=== Short problem ===
Carry on the Rift cleric leveling guide below, picking up right after its last sentence.
* BEGIN Quoted text *
It’s not long now until head start hits, and that means its time to start thinking about how you’re going to level. The cleric is an incredibly flexible class that can fill a lot of different roles, but some of those roles can be painful to level up. Trying to level a deep Justicar character reminds me of World of Warcraft’s launch, when Paladins were considered nigh invulnerable but took about 5 hours to kill a housecat.
Fortunately, this is where Rift’s soul system shines. You can have roles that are bests for groups (like tanking or healing) but also keep another role with a combination of souls that is specifically targeted towards solo leveling. Builds focusing on solo leveling tend to be self-sufficient DPS builds that trade some firepower for the ability to engage in combat almost constantly. But I also think cleric leveling builds that orient themselves towards utility can have merit if you’re doing a lot of invasions and rifting. So, let’s start this cleric leveling guide.
Cleric Leveling Build #1: The Inquisitor
Easy, deadly DPS with lots of survival options. What more could you ask for?
Even at this early level it is possible to pick up a lot of skills that are going to important to level as a cleric. This build has the ability to do sustained damage, a HOT and an instant-cast heal for survivability, a snare, and a knockback. What more can you ask for? If you’d like, you can put the 4 points of Warden into Destructive Tide instead.
We’ve dropped Sentinel at this point because it is now possible to put some love into Cabalist, which gives us straight damage adds to all of our spells. Although the instant-cast heal will be missed, it’s loss is forgiven due to the inclusion of the Inquisitor’s talent Contempt, which heals you for 90% of the damage done by Vex. You still have your Warden HOT to help keep you alive when things get tough.
Welcome back, Sentinel! We’ve missed you! At this level we’ve reintroduced the Sentinel soul because the knockback ability from the Inquisitor is now available. Although two knockbacks would be nice, it’s no longer worth spending 4 points on. Also, Sentinel has passive damage enhancement talents that we now actually have enough points to grab.
Not a lot has changed here, honestly. We’ve put a few more points into Inquisitor and now have the PBAOE fear, which is another score for survivability. But overall, most of what we’ve done is simply increased the consistence killing potential of the Inquisitor. This means more points into passive buffs like Entropy, which increases the damage of DOTs and channeled spells.
In summary, this is a basic solo build for leveling. It will prove capable of sustained damage, it has a lot of survivability options that are great against NPCs, and it has two mana rejuvenation options as of level 30 (Sigil of Power from the Cabalist and Aggressive Renewal from the Inquisitor).
Cleric Leveling Build #2: The Shieldman to Druid Transformation
This build is based off my Shieldman build that I wrote about in beta, but it switches over to Druid at level 31, when the Satyr DPS pet becomes available.
* END Quoted text *
* BEGIN Source excerpt *
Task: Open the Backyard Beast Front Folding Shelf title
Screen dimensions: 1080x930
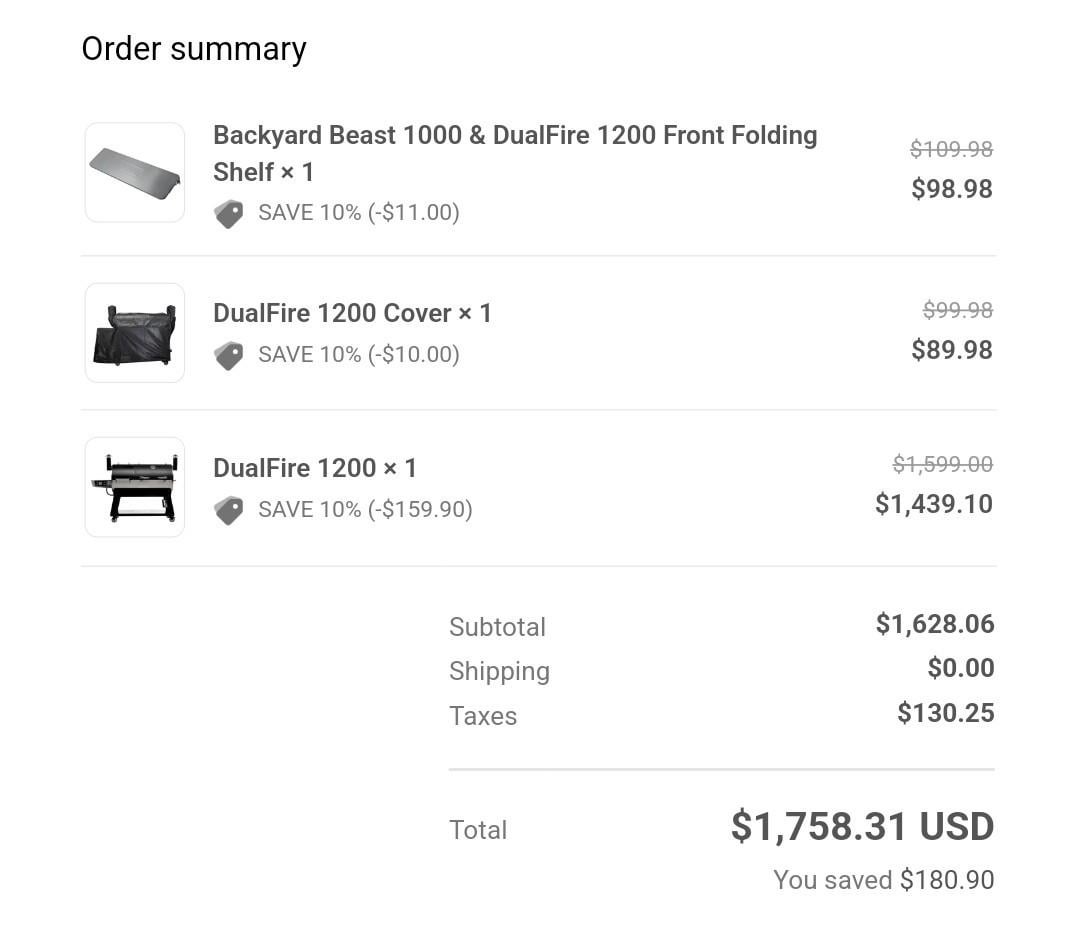Action: pos(515,154)
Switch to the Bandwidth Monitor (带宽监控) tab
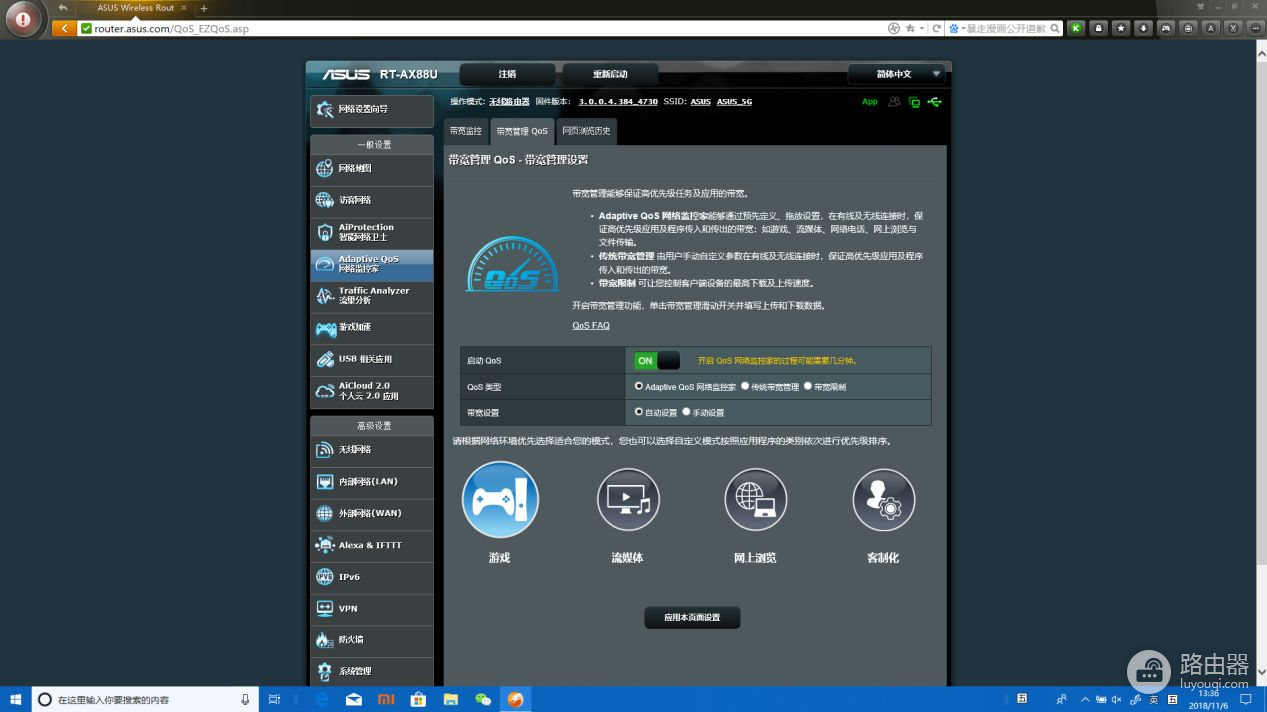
* END Source excerpt *
=== Expected answer ===
At this point the shieldman isn’t really a shieldman at all, because he only has the Shaman shield. There really isn’t a lot going on here – we picked up Warden and Sentinel purely to use their 0-point instant cast heals. We haven’t gone with Purifier yet because honestly, you don’t need to pick up any extra shields at this level.
Hey! Now we’re talking. All three shields are available and the Purifier shield is fully talented, creating what I call a Shieldman build. Because we’ve picked up all the shields and talented into Purifier so early, your damage will be lower than some other builds. But, you are basically invulnerable at this stage of the game – absorption shields seem particularly great between levels 20 and 30.
At this point we’re done nothing but invest into additional Shaman talents in order to increase damage-dealing potential. We still don’t have Rage of the North and we are missing a few other nice extras, but we’re about to switch gears anyway.
Hey! See what we did there? The change from Shieldman to Druid for leveling requires that we shuffle our talents from a Shaman focus to a Druid focus. We’re specifically going for the Satyr pet, which is fabulous for leveling. It not only does reasonable damage, but also acts as a damage sponge in multiple-mob fights, since the Satyr often aggros a few of the opponents on your butt. Survivability has diminished considerably, but is still “good enough” thanks to the fact that we still have the Druid and Shaman shields and we now have the Sentinel and Druid instant-cast heals.
At this point we’re just spreading around the love, but at the core nothing has changed, and there is in fact a lot of flexibility here depending on if you’d rather focus on sustained damage (in which case you’d got for +spellpower and +crit chance) or burst damage (which requires a focus on +crit damage). Either way, this remains a strong leveling build that should easily take you up to 50.
This is the leveling build you should go for if you have no desire to engage in ranged spellcasting. To be frank, I suspect the first build is actually better. When you combined the ability to attack from range with the ability to snare, knockback and fear opponents, you end up with something that is very efficient. But not every build fits every style of play, so consider this path an alternative.
Cleric Leveling Build #3: The Rifter
Questing solo is a decent way to gain levels, but rifts and invasions also give a lot of experience. When it comes to earning credit in these events, however, simply dealing damage isn’t always your best bet.
Yep, this starts out the same as the first build. Why? Because you don’t even get to do rifts until the end of level 6, and the first few rifts you do before level 10 are usually mobbed with people and extremely easy to complete. Your best bet, then, is to focus on a build that lets you do the quests and get out into the wider world, where you’ll encounter more rifts.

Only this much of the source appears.